In a crowded WR room, Smith-Njigba stood out all year as a dynamic downfield threat and a shifty runner in open space. He tallied 95 receptions in 2021, with nine touchdowns and 1606 yards receiving, good for 3rd most in college football. But Smith-Njigba saved his best for last, and by that, I mean he went absolutely bonkers against Utah in the Rose Bowl, with 347 yards receiving in that game alone. Yup, you read that correctly - 347 yards in a single, solitary football game. My goodness.
While Smith-Njigba may have been the breakout star of 2021, fellow WR Marvin Harrison, Jr. looks like the next man up. As I mentioned, OSU’s WR room was pretty crowded, but that didn’t stop Harrison from making an impact. Like Smith-Njigba, Harrison also saved his best for last, collecting three touchdown receptions in the Rose Bowl. The Buckeyes’ one-two punch at WR is hands down the best in the country.

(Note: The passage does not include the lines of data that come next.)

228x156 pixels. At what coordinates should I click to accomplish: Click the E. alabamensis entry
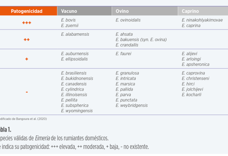coord(75,34)
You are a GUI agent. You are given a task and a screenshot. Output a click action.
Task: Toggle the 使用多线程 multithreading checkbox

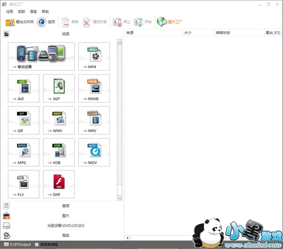[x=37, y=245]
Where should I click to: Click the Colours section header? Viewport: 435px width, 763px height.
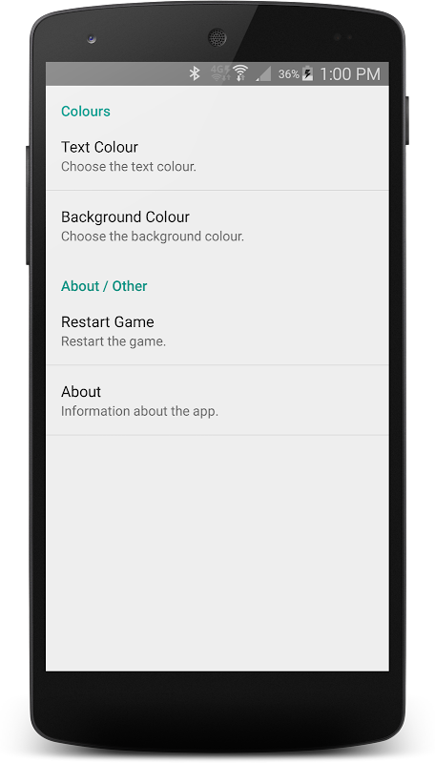pos(86,112)
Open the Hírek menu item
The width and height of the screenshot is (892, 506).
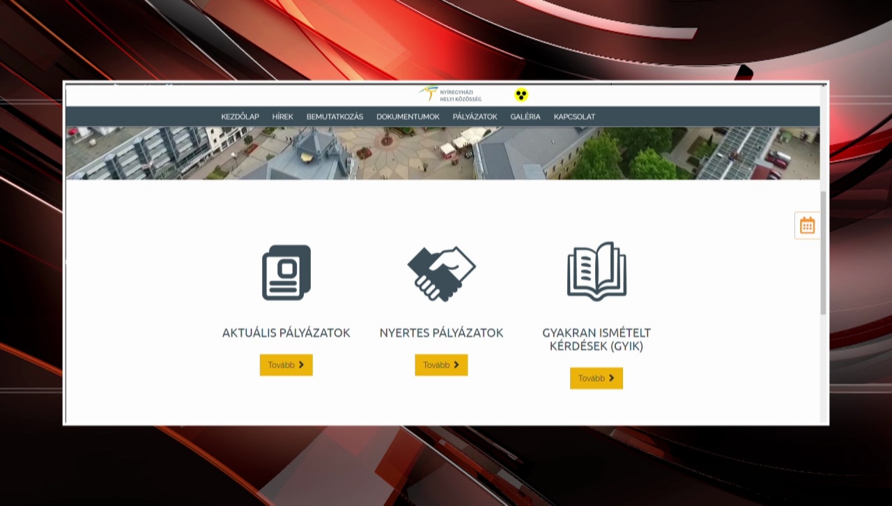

The Buckeyes also are loaded at running back, with sophomore TreVeyon Henderson returning to continue bulldozing and hurdling and juking and spinning and, well, frankly, sprinting past hapless defenders. Even on a team with a Heisman-candidate QB and one of the most explosive WRs in recent-college football memory, Henderson might have been the most impressive. Despite not receiving the bulk of the carries until after the start of the season, the freshman Henderson racked up 1,172 rushing yards, good for over 7.0 yards per carry. Oh yeah, and he also scored 19 touchdowns - he’s an absolute freak of nature.
With so much offensive talent, the Buckeyes are well-positioned to reassert their dominance in the Big 10 and to return again to the College Football Playoff. Last year was, in many ways, somewhat of a rebuild. The Buckeyes needed to find out who their QB of the future was and they needed to see how all of their young talent would mesh. Good news: it did.

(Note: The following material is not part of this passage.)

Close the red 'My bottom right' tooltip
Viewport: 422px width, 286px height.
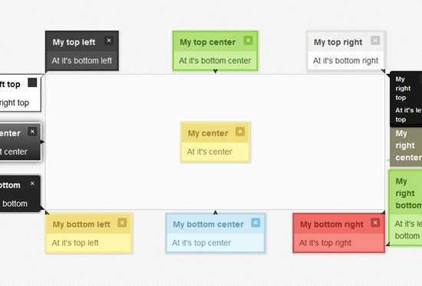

When Ryan Day mentioned that $13 million figure, he broke it down into little bits - $2 million for the QB, $1 million per top pass rusher and offensive tackle, money for WRs, RBs, etc. $13 million sounds like a lot of money, but when you think about how good players like C.J. Stroud, Jaxon Smith-Njigba, Marvin Harrison, Jr. and TreVeyon Henderson are, that figure might be too low. Turns out, that’s a great problem to have.